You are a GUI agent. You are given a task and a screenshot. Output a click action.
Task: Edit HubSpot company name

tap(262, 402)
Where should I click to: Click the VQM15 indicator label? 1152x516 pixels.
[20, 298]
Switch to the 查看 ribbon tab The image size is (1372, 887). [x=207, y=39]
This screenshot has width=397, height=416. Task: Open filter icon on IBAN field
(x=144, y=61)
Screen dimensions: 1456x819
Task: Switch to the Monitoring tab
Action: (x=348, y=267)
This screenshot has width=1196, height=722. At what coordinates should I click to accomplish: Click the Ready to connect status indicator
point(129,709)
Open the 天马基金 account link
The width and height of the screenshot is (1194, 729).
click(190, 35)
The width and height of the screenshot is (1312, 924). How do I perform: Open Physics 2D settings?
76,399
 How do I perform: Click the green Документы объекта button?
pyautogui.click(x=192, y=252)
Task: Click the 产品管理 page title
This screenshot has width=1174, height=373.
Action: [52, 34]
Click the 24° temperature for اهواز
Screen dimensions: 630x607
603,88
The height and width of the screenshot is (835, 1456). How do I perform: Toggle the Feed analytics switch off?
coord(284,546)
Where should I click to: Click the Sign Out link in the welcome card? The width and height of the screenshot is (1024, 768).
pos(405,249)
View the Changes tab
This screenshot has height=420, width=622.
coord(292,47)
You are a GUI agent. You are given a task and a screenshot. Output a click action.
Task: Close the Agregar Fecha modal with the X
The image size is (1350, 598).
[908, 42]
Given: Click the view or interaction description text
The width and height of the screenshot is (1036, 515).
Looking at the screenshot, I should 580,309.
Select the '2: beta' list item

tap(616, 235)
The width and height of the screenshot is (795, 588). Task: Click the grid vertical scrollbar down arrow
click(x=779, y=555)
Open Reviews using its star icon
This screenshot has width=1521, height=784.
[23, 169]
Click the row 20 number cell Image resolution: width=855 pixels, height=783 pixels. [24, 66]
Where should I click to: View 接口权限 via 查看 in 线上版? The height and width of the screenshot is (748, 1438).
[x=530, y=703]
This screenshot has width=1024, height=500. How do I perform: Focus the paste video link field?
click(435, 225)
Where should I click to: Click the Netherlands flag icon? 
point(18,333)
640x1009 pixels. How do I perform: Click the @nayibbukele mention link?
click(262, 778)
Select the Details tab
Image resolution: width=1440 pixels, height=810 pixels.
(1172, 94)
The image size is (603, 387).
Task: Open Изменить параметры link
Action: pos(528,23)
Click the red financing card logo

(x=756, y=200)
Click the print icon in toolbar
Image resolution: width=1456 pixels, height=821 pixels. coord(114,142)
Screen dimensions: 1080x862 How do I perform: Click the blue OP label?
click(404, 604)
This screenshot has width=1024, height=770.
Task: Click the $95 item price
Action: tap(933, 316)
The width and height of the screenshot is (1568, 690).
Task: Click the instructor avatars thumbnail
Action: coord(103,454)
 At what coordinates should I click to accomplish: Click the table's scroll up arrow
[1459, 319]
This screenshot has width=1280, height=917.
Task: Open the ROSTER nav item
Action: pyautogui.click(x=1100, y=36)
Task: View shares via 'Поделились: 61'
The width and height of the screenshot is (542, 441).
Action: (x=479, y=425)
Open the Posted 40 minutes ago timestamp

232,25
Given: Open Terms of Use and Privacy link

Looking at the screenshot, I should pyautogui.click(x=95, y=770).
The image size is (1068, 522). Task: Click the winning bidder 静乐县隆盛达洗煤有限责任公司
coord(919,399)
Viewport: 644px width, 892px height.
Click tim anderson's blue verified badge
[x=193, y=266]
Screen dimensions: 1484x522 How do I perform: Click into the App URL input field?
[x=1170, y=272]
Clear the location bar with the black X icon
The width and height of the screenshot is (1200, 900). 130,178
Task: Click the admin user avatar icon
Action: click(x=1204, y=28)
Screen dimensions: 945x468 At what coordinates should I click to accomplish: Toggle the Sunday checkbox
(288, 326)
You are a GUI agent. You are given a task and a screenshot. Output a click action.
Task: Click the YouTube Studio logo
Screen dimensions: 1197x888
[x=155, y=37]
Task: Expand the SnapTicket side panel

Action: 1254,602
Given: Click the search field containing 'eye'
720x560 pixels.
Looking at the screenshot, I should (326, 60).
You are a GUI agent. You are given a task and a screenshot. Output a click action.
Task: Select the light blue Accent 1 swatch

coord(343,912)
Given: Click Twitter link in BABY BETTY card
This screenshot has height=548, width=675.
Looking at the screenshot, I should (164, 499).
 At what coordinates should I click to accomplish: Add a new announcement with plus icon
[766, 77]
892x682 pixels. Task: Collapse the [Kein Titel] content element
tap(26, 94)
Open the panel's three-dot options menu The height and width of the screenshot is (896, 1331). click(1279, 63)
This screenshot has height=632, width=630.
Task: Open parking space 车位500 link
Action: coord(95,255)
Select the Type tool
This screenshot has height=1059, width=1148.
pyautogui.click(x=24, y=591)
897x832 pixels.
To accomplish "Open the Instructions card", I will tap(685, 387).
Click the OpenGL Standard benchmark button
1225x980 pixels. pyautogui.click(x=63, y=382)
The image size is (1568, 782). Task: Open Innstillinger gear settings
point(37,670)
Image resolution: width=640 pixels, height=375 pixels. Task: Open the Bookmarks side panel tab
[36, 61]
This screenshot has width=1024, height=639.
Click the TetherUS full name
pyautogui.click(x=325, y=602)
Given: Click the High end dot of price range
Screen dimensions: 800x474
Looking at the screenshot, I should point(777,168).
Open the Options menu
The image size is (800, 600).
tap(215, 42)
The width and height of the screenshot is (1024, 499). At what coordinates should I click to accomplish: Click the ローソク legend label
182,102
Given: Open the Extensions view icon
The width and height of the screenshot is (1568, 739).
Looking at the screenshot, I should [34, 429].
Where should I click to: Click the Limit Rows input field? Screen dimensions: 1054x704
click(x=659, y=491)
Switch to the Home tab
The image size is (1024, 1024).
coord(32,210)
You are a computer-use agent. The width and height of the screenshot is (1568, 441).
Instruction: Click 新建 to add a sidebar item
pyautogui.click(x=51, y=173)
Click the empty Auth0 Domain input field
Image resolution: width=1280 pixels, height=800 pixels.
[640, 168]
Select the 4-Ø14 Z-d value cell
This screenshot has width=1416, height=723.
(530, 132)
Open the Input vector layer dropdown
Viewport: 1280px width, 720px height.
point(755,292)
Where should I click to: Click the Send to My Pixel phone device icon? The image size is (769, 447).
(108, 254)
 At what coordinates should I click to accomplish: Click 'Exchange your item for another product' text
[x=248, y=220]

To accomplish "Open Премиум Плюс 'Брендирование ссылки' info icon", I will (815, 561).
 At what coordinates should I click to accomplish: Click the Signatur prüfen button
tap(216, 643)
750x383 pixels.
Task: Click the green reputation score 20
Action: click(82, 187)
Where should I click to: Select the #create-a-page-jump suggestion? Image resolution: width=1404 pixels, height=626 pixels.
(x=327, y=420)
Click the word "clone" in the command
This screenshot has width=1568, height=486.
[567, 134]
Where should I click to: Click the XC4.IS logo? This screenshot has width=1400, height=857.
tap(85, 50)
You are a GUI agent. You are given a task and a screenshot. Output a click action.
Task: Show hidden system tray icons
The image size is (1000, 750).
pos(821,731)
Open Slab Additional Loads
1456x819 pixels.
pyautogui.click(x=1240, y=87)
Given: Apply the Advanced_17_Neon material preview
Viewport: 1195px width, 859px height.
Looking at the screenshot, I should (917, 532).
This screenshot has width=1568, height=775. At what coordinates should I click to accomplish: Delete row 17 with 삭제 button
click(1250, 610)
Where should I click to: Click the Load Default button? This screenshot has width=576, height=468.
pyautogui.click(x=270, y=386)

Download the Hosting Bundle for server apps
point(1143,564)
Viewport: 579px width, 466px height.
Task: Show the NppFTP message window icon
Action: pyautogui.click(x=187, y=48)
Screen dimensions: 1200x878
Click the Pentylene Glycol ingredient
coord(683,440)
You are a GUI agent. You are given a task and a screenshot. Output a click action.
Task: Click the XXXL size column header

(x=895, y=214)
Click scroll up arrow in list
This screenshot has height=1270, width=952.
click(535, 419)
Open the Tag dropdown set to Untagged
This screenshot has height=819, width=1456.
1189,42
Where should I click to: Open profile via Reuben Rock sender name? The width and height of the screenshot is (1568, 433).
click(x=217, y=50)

→ EXERCISE GOAL
Copy out the stretch of rows from the line containing "Where should I click to: Click the Send" through the line containing "Action: click(82, 187)", reproducing each line verbatim.

→ EXPECTED ANSWER
Where should I click to: Click the Send to My Pixel phone device icon? The image size is (769, 447).
(108, 254)
 At what coordinates should I click to accomplish: Click 'Exchange your item for another product' text
[x=248, y=220]

To accomplish "Open Премиум Плюс 'Брендирование ссылки' info icon", I will (815, 561).
 At what coordinates should I click to accomplish: Click the Signatur prüfen button
tap(216, 643)
750x383 pixels.
Task: Click the green reputation score 20
Action: click(82, 187)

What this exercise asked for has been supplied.